A fun blog entry came to my attention recently that started me thinking. I was moved to post a comment. Never one to waste a good paragraph, and because, coincidentally, the ideas there were very much in tune with my post of a couple days ago about street art (see below), I append the comment here.
The only definition of "art" I have ever heard that seems complete--that is, that seems to work no matter where you apply it--is that art is "the making special of something." That may seem so vague as to be of only modest usefulness, but it's actually quite powerful. It can help to explain why we are moved by so many things--from a wet flower petal made transparent by rain or the slightly misaligned folds of an envelope to people spontaneously dancing in the street, a framed drawing, sound ringing in the air, or a lone voice crackling over a dramatically lit stage. All that is required is that our attention be called to something special, different, something worth noticing. It need not be intended as art--I would argue that much art is serendipity enshrined. All that is required is that someone has noticed it and pointed it out.

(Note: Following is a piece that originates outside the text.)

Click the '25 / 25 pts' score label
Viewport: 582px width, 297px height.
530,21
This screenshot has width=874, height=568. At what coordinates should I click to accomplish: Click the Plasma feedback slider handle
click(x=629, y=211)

I love to look at the worn paint and re-painting of lines and symbols on the playground at my son's school. Not many people stand around looking at the patches of pigment or photographing them the way I do, but there they are. Art. I remember once in college sitting in the Fine Arts Library (appropriately enough), studying, watching raptly the girl sitting at the table next to me as she one-handedly braided her own hair without ever looking up from her book. Performance Art. Taxi drivers in New York City, stopped, doors open, half out of their cars (noses virtually touching), lunging at each other, gesturing, shouting. This is drama of the best kind. Gallery art, too, is art--often sublime--but we probably miss more art on our way to work every day than is in all the galleries of the world. Art is truly all around us. All that is required is to notice it and then to play a giddy game of show-and-tell. That game, too, is Art.
I made the photo posted here in Tokyo, in 2005. Just a wall, but worthy of a frame.